近年は、よりポリティカリー・コレクトな名称として、民族の自称である roma 「ロマ」という言葉をそのまま使う方向性にあり、EU はじめ各国の行政などもこの名称を採用している。ただし、この名は本来民族全体を代表するものではなく、この名を使わないサブグループも多数存在し、彼らの中には「ロマ」とは異なるアイデンティティをもち、「自分たちはロマではない」と主張する者もいることに注意しなければならない。

■彼等は西暦1000年頃に、インドのラージャスターン地方から放浪の旅に出て、北部アフリカ、ヨーロッパなどへとたどり着いた。旅に出た理由は分かっていないが、西に理想郷を求めた、などの説がある。彼らがヨーロッパに史料上の存在として確認できるようになるのは15世紀に入ってからで、ユダヤ人と並んで少数民族として迫害や偏見を受けることとなる。ただしユダヤ人ほどこの事実は強調されていない。

ドイツにおいてはナチスが政権獲得後の1935年に、ロマを「劣等民族」と見なす法律が施行された。ロマの選挙権は剥奪され、非ロマとの結婚禁止、商売の禁止、学校入学の禁止、ドイツ国内での移動禁止などが主な内容である。その後ロマは強制移住や強制労働政策の対象となり、収容されたロマには優生学的な観点から、強制的断種手術が行われた。

第二次世界大戦によりドイツの占領地域が広がると、ナチスは再び多数のロマを抱えこむことになった。ナチスが「最終解決策」と呼んだ政策で、ロマはユダヤ人と同様にホロコーストの対象とされた。正確な数は不明であるが、戦争中に約50万人のロマが殺害されたとされる。強制収容所への移送を待たずに現地で殺害されたものも多かった。ナチス親衛隊特別行動部隊「アインザッツグルッペン」が東欧の占領地域に派遣され、ユダヤ人、共産党員、ソ連軍捕虜とともに、多数のロマが殺害された。ナチスの被害にともなう戦後補償について、現在もロマはユダヤ人より不利な扱いを受けている。

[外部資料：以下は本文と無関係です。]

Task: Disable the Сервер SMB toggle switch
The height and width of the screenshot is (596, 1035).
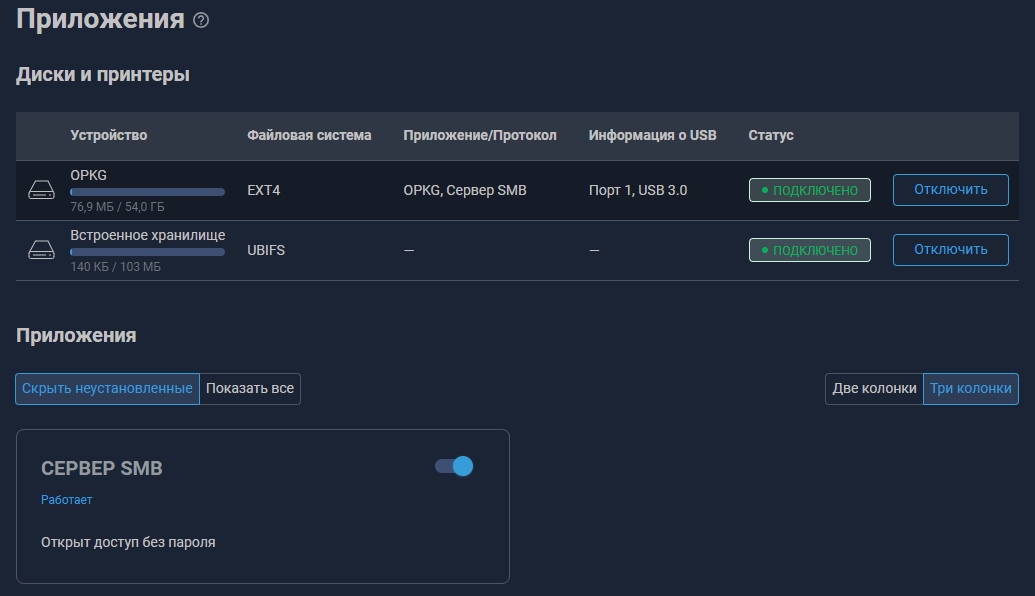Action: (x=454, y=466)
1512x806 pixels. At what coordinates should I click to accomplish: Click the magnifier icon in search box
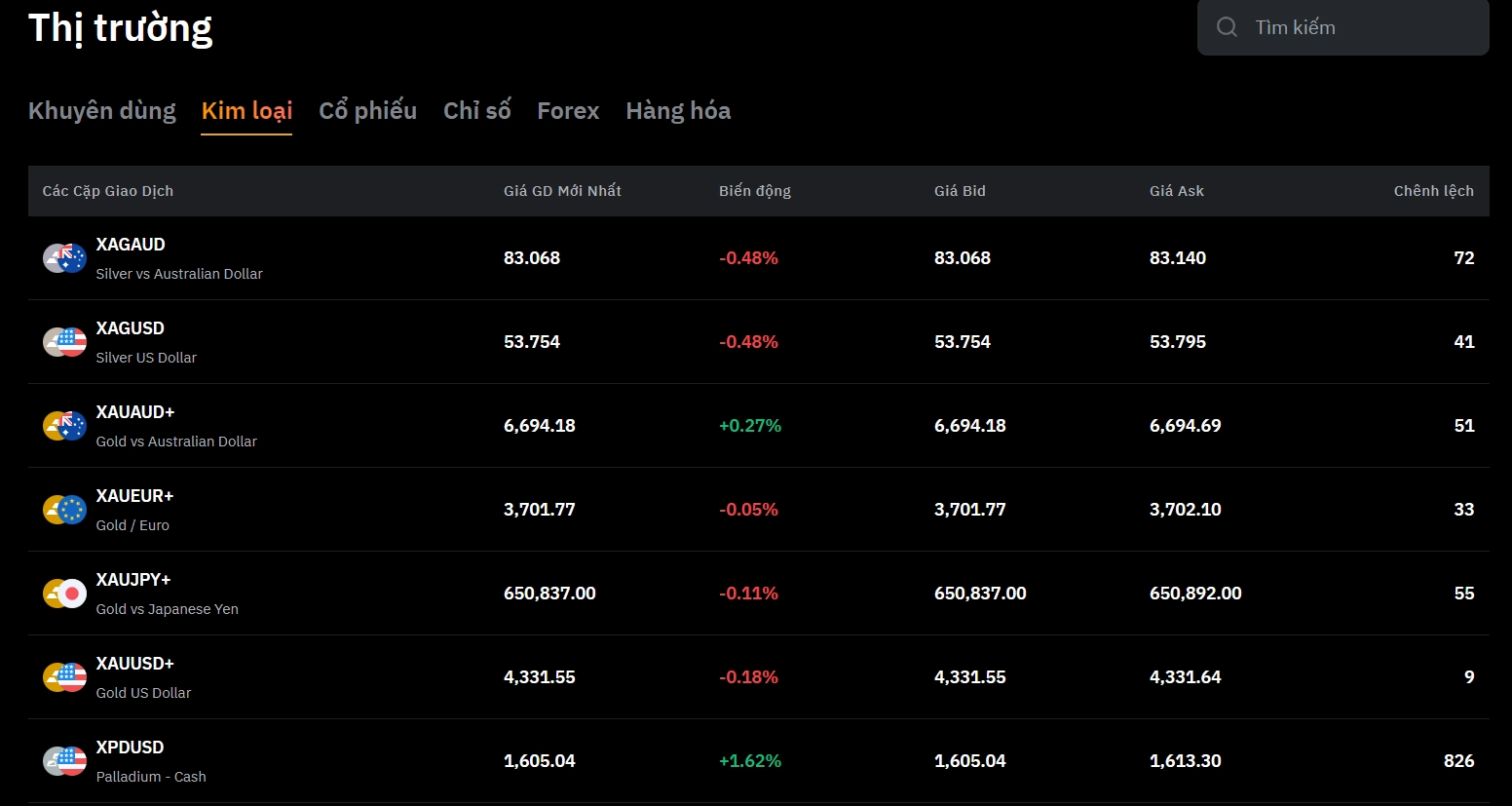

■ロマの文化(芸能・生活)の一部であるロマ音楽は、現地の文化と相関関係にあり、歴史的に大きな貢献をしている。ルーマニア・ハンガリー文化圏、スペインなどの文化が際立って有名。フラメンコの原型とも言われる独自の音楽、踊りは、旅芸人として重宝された。また、ブルガリアやセルビアなどでは、出生・洗礼・誕生日・聖名祝日(Именден)・結婚式などに際して、ロマが呼ばれて演奏する。ロマの音楽の影響を強く受けたロマン派の作曲家もいた。リストの「ハンガリー狂詩曲」、ブラームスの「ハンガリー舞曲」(発表当時は編曲とされ、またハンガリー古来の音楽と混同された)、サラサーテの「ツィゴイネルワイゼン」などである。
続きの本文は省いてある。